Rosebrook and Talbott, who have roped together since high school, set the goal of qualifying for the World Series of Team Roping Finale as soon as Rosebrook could start going to jackpots again. They spent three years working toward that goal, and finally, in September 2017, he and Talbott won fourth in the Flying R Ventures’ World Series of Team Roping qualifier in Pendleton, Ore., worth $4,870 and a spot in the Finale in Las Vegas.

As Fate Would Have It

That same day in early September, PRCA world standings leader Driggers was sitting at the World Series of Team Roping qualifier just watching the roping. He’d been in the Northwest for the final big run of ProRodeo’s regular season, and he hadn’t had much luck.

“I was sitting there in my big truck watching, waiting to rope in the #15,” Driggers said. “I saw him go, and it broke my heart. He tried so hard. We hadn’t been doing very good, and I was down and out. I was wanting to do good, you know. And then you see that guy, who has faced what he has and overcame it to rope and doing well.”

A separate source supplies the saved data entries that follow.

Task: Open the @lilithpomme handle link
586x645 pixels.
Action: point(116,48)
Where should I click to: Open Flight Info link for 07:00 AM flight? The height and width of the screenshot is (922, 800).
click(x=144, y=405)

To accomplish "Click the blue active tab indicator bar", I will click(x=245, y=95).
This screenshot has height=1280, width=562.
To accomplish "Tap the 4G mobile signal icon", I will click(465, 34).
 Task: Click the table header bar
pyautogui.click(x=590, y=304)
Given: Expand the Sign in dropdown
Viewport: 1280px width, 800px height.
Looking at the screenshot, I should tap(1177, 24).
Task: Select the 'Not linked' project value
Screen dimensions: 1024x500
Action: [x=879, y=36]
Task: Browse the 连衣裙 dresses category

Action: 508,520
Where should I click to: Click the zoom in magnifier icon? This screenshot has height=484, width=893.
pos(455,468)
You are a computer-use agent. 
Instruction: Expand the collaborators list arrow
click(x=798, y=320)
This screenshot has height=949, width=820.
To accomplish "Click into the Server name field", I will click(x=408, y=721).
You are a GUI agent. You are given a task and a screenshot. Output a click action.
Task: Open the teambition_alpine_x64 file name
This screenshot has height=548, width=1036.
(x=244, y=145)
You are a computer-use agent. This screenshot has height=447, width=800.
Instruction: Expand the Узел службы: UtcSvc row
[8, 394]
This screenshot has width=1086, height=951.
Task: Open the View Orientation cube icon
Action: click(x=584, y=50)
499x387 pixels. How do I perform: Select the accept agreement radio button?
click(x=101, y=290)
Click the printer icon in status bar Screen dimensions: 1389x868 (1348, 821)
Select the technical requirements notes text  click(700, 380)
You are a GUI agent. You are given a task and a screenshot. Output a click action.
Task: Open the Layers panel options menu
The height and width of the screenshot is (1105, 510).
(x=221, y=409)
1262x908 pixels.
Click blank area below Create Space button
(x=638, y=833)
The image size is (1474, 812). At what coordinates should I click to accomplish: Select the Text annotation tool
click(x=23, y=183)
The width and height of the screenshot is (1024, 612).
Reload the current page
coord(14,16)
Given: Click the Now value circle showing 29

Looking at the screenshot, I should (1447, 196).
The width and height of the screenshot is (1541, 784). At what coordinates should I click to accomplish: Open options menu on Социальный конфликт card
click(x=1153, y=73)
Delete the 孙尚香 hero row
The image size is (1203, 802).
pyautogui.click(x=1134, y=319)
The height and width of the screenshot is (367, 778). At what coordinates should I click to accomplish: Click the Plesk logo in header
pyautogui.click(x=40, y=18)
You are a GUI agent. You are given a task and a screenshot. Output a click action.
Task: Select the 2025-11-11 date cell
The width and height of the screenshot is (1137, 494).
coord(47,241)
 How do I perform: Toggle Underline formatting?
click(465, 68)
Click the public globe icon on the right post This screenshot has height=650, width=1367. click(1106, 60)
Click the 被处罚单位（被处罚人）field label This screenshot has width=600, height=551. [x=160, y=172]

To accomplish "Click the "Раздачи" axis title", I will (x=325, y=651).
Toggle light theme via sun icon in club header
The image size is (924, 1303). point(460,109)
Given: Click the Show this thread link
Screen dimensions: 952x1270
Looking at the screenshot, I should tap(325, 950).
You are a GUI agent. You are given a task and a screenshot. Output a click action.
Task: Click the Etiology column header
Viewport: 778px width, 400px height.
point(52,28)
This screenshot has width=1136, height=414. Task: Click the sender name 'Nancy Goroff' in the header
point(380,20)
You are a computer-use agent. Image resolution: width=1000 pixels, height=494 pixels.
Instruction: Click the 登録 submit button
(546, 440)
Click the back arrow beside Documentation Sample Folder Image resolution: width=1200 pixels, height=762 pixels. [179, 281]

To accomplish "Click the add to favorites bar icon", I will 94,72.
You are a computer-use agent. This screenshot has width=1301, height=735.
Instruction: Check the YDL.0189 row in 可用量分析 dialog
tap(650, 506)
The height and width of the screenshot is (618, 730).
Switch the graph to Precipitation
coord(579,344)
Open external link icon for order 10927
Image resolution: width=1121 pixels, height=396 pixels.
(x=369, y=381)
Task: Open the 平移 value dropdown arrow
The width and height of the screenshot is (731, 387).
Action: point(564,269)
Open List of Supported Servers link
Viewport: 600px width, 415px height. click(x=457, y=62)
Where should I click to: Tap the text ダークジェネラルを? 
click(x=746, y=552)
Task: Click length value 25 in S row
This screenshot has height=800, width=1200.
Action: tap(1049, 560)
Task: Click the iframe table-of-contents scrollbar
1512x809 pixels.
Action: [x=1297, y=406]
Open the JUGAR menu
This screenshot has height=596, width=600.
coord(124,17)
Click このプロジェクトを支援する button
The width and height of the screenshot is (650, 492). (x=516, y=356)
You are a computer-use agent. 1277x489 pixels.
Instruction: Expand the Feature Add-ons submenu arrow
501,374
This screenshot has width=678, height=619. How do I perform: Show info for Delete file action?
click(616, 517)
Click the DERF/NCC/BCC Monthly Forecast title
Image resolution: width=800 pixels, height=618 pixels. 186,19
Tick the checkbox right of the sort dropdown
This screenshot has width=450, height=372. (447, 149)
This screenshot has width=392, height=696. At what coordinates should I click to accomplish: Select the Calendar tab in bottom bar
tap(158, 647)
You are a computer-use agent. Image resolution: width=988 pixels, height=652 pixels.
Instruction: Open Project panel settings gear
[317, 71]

Driggers didn’t go introduce himself to Rosebrook, but he didn’t forget the roper he saw strapped into his saddle. Instead he wrote to Rosebrook on Facebook, telling him how much of an impact watching him rope had made.

“I told him how much I look up to him and admired him,” Driggers said. “It breaks my heart that whatever happened, happened, and I told him it’s amazing how good of a life we live. He told me he’d been trying to qualify for Vegas for a couple years, and he told me he finally earned his spot to go.

“Honestly, God had been on my heart lately about helping someone else. Brian mentioned if I knew of any way to get sponsors or any way to help with expenses, to let him know. I didn’t say I’d help or anything. But I had a hat sitting in a box that I’d won, and I stuck $2,500 in it and sent it to him to help with his expenses.”

For Rosebrook, the day he got a hat-box-sized package from Kaleb Driggers was something out of a movie.

“It was like Publisher’s Clearing House. I got a box from Kaleb, and I saw it was a hat box,” Rosebrook explained. “I thought it was going to be a straw or something, and I thought, ‘Dang that’s so cool.’ Then I opened it up, it was a 15X buckskin Resistol in my size. I didn’t even see the check to start with. I texted him a thank you, and he asked me if I saw what was in the hat, and I looked and said, ‘WHAT?!’”

Rosebrook was quick to tell Driggers that the money is just a loan—he plans on winning it all back and then some in the #8 Finale Saturday, Dec. 16.